In a statement made on the same day as the occupation, RMIT's vice-chancellor, Ruth Dunkin, said: "this sort of action is abhorrent and counterproductive. Trespass, harassment and bullying of staff, and damage to university and personal property are unacceptable under any circumstances".

This is in stark contrast to the reports of those who were actually there, including RMIT staff, and from the official report of the Student Union Council:

"This was a direct action targeting the university management and council, and was not directed in any way toward staff in the RMIT chancellery... at no time were staff in any physical danger, and the occupying students were there to make a political point... The main property damage to the chancellery in fact occurred when the police, under instruction from the vice-chancellor, broke through the barricades, some wielding batons, only to be faced with a row of students with arms linked, standing in silence, and offering no resistance to the police."

The NTEU branch president, Jeanette Pierce, decided to follow a line similar to that of university management. In a conversation with a Student Union representative, Pierce announced her intention to release a statement from the staff union condemning the student occupation.

Such a statement did not represent the views of members, and would clearly play right into management's hands. Through rank and file and Socialist Alliance networks, NTEU members organised to contact the NTEU branch office with messages of support for the students. This put significant pressure on Pierce to not publish the condemnation.

Some of the messages of support: "I believe any condemnation of their actions creates both division and harm to the campaign and the important issues related to education, when we need to present a united and committed stand." — NTEU delegate at RMIT.

"There were many discussions revolving around how to establish better communication between staff and student unions so we can support each other in what should be the primary goal: keeping tertiary education accessible to all... We did not vandalise, destroy, harm or harass staff and their belongings." — NTEU member who joined the students on the seventh floor.
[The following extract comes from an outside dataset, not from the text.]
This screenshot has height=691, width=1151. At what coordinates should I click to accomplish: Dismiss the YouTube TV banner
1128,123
"When the government is attempting to shift more of the cost burden of higher education onto students and their families, to further restructure higher education to better meet corporate interest, and to attack the rights of all unions, and most university managements are willing accomplices in these goals, then a divide and rule strategy suits their interests very well... Joining the hypocritical police and establishment chorus about supposed student violence can only obscure what the real issues are and alienate student activists from the NTEU." — Nick Fredman, NTEU branch executive, Southern Cross University.

A significantly milder statement was finally released, which supported the student protest previous to the occupation. This is a testament to how quickly solidarity can be organised when required and how important rank and file student and staff networks are for building this solidarity.
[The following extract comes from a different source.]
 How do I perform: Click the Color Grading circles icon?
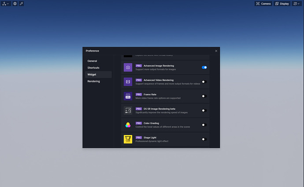[x=128, y=125]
However, the statement still accused students of threatening staff. It includes: "unions [sic] has a duty of care to our members and cannot support or condone action that intimidates or threatens NTEU members performing their normal duties in their workplace."

This statement is just one more example of why members of the NTEU at RMIT must take the battle against the Nelson reforms and introduction of fees on campus into the elections for the branch leadership later this year.
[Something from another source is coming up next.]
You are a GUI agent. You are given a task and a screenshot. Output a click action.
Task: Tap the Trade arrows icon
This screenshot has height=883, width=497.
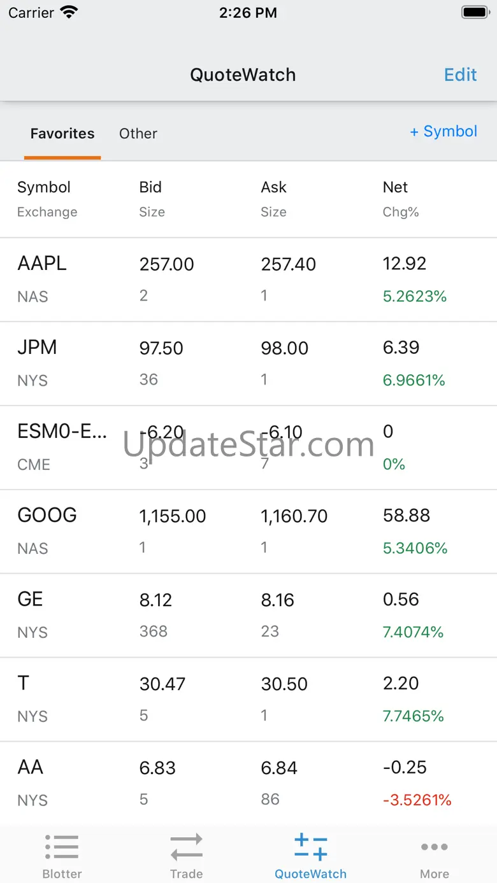186,847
We cannot continue to have a branch president who acts to divide our common struggle with students, a president who not only fails to organise, but tries to condemn, the type of militant action that is necessary.

Last year, protests across the country, a national strike of NTEU members, and even a Senate inquiry, barely amended the Nelson reform package.

It's clear that the time for negotiation is over. The student movement is right to focus on occupations. A mass student campaign of occupations on every campus and directed against DEST, united with staff industrial action, is the only kind of campaign that can win the abolition of fees and a return to a publicly funded education system.

This is what we should be fighting for.

From Green Left Weekly, April 29, 2004.